**Material shown**:
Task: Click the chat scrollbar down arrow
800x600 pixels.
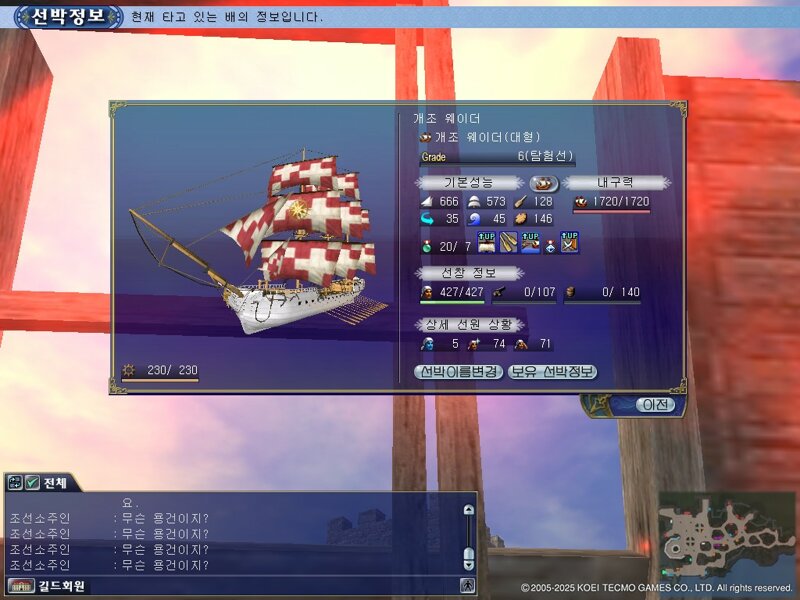Action: point(468,565)
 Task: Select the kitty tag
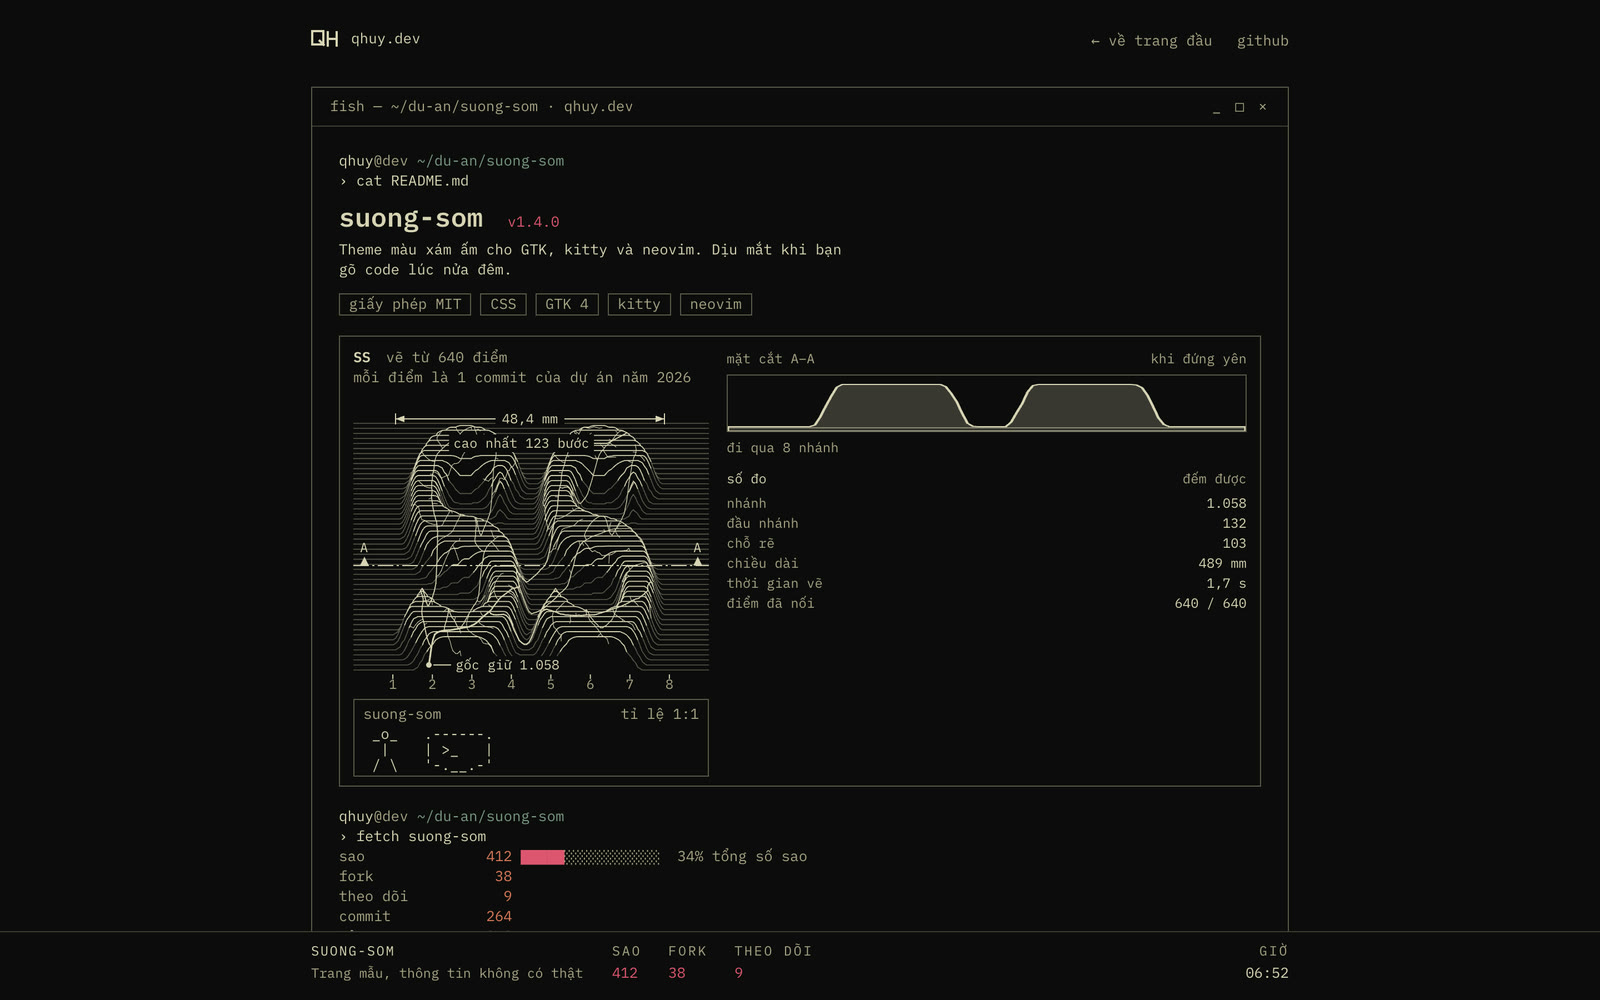click(x=639, y=304)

**Your goal**:
Leave out the images and transcribe all the records exactly.

**Exercise response**:
Task: Click the chat scrollbar down arrow
800x600 pixels.
Action: point(468,565)
 Task: Select the kitty tag
click(x=639, y=304)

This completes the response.